Tag: Nigeria military

  • Re: ‘Nigeria needs new military doctrine’

    Re: ‘Nigeria needs new military doctrine’

    By Mike Kebonkwu

    In the opening paragraph of the piece, “Nigeria needs a new Military Doctrine on the back page of The Nation Newspaper on Sunday, 2nd June 2024, the writer observed among other things, “… that there is a depressing disconnection between Nigerians and their military, a disconnection that has accentuated the crises of underdevelopment and stymied the effectiveness of the military in its numerous counterinsurgency wars in the Northeast, costly efforts to pacify the Northwest, and other internal peacekeeping duties”. 

     At the small right corner inset is the quotable quote: “Accordingly, it is absolutely imperative that the military retaliate against this dastardly act against troops.  The military would be fierce in its response.  We would bring overwhelming military pressure on the group to ensure their total defeat”.  The above statement was credited to the Director of Defence Media Operations (DMO), Major General Edward Buba in reaction to the killing of soldiers in Aba in Abia State by alleged IPOB militants.  The writer equally isolated three recent incidents to buttress his point and argument, such as the shutting down of Banex Plaza in Abuja over a dispute between a phone seller and a soldier; the Okuama killings in Delta State where 17 military personnel were killed in an ambush by militants, and the last being the killing of five soldiers by alleged IPOB militants in Aba, Abia State resulting in ongoing skirmishes to fish out the killers. 

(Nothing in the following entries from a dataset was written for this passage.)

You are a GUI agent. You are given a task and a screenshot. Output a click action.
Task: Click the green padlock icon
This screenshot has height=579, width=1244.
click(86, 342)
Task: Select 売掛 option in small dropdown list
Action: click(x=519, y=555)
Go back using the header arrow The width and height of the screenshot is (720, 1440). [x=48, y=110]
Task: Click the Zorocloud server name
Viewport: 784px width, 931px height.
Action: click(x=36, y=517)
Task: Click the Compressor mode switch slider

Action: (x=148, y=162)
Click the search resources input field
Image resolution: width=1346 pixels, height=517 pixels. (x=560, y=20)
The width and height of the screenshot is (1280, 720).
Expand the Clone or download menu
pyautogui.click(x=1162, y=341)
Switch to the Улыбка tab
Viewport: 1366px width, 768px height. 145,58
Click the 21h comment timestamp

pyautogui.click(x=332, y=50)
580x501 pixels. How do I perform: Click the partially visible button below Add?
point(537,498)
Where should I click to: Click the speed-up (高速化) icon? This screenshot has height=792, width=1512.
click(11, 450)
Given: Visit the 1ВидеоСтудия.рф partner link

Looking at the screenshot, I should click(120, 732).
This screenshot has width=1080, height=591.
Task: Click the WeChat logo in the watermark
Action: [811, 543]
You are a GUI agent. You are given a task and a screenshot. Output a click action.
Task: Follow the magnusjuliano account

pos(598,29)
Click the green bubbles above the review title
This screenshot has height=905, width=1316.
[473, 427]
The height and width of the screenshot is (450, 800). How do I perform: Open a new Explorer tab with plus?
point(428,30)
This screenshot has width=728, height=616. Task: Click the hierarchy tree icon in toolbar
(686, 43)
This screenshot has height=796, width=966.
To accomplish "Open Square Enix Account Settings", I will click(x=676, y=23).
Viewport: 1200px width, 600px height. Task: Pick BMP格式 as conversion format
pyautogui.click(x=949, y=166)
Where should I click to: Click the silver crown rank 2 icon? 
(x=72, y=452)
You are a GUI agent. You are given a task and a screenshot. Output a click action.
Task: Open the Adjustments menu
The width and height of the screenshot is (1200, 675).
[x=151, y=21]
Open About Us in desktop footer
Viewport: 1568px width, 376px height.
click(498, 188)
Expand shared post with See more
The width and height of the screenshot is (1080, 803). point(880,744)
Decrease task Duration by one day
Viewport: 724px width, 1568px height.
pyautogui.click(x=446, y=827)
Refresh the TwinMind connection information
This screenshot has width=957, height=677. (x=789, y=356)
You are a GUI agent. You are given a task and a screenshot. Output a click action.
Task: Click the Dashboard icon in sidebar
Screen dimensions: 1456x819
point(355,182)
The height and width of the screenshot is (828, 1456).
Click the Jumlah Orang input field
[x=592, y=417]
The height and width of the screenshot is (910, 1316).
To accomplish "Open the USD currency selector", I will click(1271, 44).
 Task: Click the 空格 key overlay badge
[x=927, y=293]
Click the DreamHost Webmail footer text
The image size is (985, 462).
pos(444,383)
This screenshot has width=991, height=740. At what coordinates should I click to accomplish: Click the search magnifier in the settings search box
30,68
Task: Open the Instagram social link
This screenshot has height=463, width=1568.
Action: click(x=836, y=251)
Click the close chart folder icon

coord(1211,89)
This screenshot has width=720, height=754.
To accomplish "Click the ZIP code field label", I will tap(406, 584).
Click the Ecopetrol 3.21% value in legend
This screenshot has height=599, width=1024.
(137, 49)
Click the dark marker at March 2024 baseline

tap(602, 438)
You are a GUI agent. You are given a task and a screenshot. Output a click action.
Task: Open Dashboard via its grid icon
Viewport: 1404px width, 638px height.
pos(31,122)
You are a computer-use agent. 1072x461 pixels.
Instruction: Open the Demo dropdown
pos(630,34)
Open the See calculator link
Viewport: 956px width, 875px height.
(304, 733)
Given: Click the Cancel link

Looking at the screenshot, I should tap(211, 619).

    I find the conclusion depressing where Palladium likened the military to militants and insurgents.  He introduced some precepts like, ‘the people’s army’ and a ‘new doctrine’ as well as the disconnection between Nigerians and their military.  His treatment of these precepts was an oversimplification. I will talk about this presently.  To understand his point of view from the article, one expected the writer to have enunciated the existing doctrine of the military, pointing out its inadequacies to justify his position and demand for a new doctrine.  What therefore is the doctrine of the Nigerian military known to him?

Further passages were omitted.